While cobots are used extensively for their inherent flexibility, there are limitations without high-quality 3D machine vision. They can only handle specific parts in a specific scenario. The parts they will lad, and unload must be presented in an ordered way in a precise position. Bins with randomly positioned parts will be a great challenge without a suitable 3D sensor.
A 3D sensor that is mounted on the robot arm immediately allows the robot to have awareness of its workspace. This means randomly positioned parts can be presented to the robot and pick and grasp operations can be made successfully using the 3D sensor. This also means complex arrangements of parts and multiple types of parts can be used in the process without reprogramming or rearrangement of the workspace area. This can bring great cost reductions and improvements in quality as the 3D imaging can see to a much high degree of accuracy than a human operator can.
High-mix, low-volume production runs
One distinct advantage of use of 3D vision in machine tending is it makes high-mix, low volume production runs much easier to achieve and control. As the name describes this type of production is in great demand today as manufacturers want to produce parts in line with orders coming in. This approach to production has been a modern holy grail in manufacturing enabling making only what you need and are going to sell, and drastically reducing wastage and unnecessary losses.
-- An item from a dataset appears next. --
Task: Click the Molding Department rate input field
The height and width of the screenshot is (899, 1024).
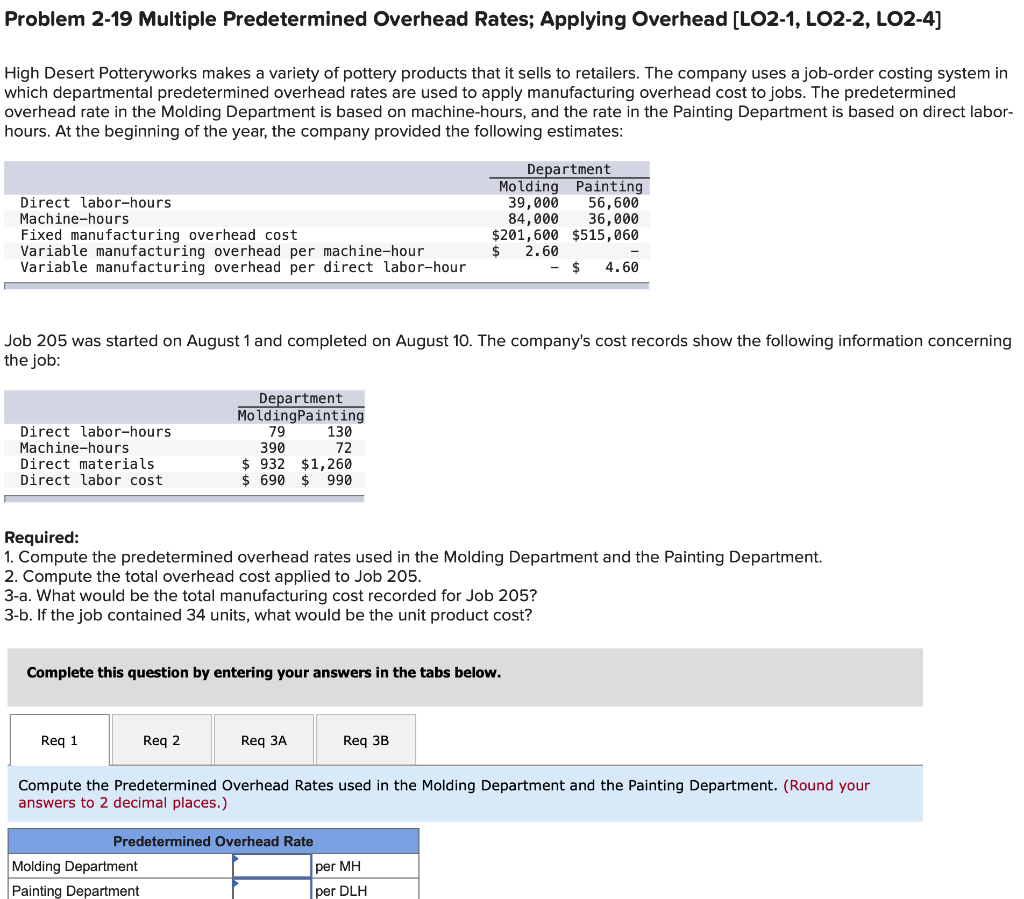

Zivid Two, perfect partner for your machine tending operation
The Zivid Two 3D camera is the perfect choice for flexible machine tending operations. It has superb point cloud performance characteristics with dense point clouds with a point precision of < 55 μm, and an average dimensional trueness error of < 0.2%. If you are wondering what trueness error is, and maybe you have not encountered the term before, you can read about it in this blog.
Zivid Two delivers superb, dense point clouds even with shiny metal and colors:
The Zivid Two industrial 3D camera has also been designed from the ground up to operate with excellence on the robot arm. This means it is small, lightweight, yet very tough and reliable. It also comes with a wide range of accessories for mounting, cabling, and calibration.
Zivid Two tested along its entire working distance and area, while being subjected to full operating temperature sweeps, along with vibration and shock testing. This means it has been tested to deliver excellence for any possible use in deployment.
Dimensional trueness error is the amount of deviation you can on average expect to see between a point in the point cloud and where that point exists in reality. As overall accuracy is a function of both precision and trueness. With point precision of < 50 μm, and dimension trueness error of < 0.2%, Zivid Two offers point clouds with astonishing accurate details and very dense point clouds with over million points.
Dimensional trueness quality is a very important parameter for any precise pick and place operation, which is what machine tending actually is. 3D sensors and cameras do offer great possibilities, but these possibilities are dependent on the trueness quality of the 3D sensors or cameras being used.
Machine tending is already prevalent in manufacturing industry, and in most cases currently, it is fair to say, 3D cameras are not in use. This really stems from a legacy of ‘doing things the why they’re done’. Machine tending operations are geared up to perform a certain task, with specific parts and does not deviate without a major change in the operational setup.
The past few years have seen the advent of affordable, high-quality 3D sensors that are fast enough to offer immense flexibility and deliver attractive productivity gains that far outweigh the initial cost of the 3D camera. A camera that can perform to such high standards must also be of a true industrial grade so that it can tolerate industrial situations. The Zivid Two is that 3D camera.